My Mommy Is in America and She Met Buffalo Bill is a semiautobiographical French comic album written by Jean Regnaud and illustrated by Émile Bravo. Critically acclaimed, it has won both the 2008 Essentials Award at the 35th Festival of Angoulême, France, and the 2008 Tam Tam Literary Award from the Salon du Livres et de la Presse Jeunesse. Bravo's short story "Young Americans" was nominated for an Eisner Award in 2008. This is the first of the creators' long works to be published in an English translation.

On the surface, there does not seem to be much in the way of a narrative arc to the storyline.

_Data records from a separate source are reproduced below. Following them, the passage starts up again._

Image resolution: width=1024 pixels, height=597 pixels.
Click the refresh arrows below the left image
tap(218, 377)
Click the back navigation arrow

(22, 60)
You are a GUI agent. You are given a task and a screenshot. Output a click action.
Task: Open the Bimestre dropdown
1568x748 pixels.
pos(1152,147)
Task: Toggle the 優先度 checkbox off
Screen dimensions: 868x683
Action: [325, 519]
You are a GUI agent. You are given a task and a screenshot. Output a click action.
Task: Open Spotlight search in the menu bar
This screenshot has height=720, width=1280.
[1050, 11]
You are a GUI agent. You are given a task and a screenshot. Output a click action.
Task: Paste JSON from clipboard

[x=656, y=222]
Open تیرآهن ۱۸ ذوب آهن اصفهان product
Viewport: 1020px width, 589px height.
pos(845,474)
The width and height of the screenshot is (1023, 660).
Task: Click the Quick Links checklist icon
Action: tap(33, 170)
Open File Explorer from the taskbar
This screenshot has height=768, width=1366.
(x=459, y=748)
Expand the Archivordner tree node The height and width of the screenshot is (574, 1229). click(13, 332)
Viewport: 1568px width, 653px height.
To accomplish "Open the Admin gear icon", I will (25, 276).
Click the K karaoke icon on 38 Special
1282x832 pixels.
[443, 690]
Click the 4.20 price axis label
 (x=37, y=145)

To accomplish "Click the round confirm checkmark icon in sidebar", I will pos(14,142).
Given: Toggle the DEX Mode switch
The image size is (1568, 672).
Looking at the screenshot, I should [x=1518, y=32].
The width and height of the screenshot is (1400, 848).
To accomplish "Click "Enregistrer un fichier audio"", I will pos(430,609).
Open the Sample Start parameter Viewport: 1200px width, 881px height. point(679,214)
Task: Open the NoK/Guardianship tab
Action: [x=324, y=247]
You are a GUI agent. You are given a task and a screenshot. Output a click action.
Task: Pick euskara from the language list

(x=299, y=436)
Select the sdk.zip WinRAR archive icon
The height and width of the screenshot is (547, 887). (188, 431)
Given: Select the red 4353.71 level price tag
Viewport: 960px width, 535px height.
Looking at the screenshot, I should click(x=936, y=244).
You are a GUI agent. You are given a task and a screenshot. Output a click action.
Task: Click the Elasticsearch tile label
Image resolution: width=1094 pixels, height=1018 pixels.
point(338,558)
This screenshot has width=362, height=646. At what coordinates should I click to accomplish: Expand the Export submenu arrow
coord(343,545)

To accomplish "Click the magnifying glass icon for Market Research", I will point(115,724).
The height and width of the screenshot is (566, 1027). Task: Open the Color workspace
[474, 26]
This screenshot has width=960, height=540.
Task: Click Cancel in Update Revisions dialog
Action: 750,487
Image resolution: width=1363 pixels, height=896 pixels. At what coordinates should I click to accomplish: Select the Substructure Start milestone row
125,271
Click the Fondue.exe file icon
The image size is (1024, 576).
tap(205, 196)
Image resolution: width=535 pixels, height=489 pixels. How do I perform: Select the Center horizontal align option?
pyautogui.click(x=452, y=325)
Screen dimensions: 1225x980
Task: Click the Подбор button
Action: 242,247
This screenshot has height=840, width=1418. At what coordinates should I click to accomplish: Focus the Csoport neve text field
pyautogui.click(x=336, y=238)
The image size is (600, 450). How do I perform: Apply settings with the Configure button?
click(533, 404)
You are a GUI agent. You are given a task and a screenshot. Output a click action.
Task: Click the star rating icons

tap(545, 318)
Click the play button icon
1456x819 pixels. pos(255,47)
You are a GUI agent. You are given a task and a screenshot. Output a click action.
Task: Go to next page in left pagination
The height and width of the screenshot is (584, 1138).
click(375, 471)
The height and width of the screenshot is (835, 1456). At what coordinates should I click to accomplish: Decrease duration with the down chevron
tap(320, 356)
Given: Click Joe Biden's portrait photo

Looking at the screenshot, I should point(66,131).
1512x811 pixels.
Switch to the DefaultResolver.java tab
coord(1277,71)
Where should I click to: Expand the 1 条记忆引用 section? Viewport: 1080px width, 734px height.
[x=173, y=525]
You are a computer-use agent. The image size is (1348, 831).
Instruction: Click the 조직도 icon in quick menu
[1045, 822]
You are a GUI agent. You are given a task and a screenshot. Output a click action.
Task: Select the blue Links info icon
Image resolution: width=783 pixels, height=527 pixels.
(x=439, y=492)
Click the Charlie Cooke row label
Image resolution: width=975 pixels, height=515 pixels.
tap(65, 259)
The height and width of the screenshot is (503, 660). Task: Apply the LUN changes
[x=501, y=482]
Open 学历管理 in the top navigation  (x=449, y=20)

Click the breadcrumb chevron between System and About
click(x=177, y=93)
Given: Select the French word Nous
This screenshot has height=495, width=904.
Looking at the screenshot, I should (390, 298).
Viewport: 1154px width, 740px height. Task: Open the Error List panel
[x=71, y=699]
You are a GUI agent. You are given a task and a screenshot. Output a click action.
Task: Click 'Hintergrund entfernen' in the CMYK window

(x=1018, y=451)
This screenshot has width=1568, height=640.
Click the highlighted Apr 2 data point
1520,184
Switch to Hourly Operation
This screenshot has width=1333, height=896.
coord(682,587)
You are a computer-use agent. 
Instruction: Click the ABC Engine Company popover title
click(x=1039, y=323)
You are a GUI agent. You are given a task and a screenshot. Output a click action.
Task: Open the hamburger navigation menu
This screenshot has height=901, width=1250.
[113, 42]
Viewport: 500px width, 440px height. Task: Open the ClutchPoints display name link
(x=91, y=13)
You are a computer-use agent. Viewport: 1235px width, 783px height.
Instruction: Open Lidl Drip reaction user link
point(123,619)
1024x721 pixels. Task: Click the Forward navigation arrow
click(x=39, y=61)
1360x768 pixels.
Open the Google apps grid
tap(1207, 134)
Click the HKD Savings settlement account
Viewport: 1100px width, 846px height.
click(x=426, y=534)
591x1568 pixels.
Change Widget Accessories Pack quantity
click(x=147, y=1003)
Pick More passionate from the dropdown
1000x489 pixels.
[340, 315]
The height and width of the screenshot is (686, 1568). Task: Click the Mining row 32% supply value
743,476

Jean's days are a disjointed mixture of reading lessons, pillow fights, and annoying older relatives. Nothing world-shattering happens here, not even, for example, when a terrified Jean is instructed to visit a school psychoanalyst. But then, "world-shattering" would not be the point. In actuality, this graphic novel is an exquisitely subtle coming-of-age tale: It begins with a young boy anxious about what other people think of his motherless family and ends with that same boy, only half a year later, located happily in a world where only he--and not who, what, or where his mother is--matters. It is, in short, about the realization of a child's selfhood.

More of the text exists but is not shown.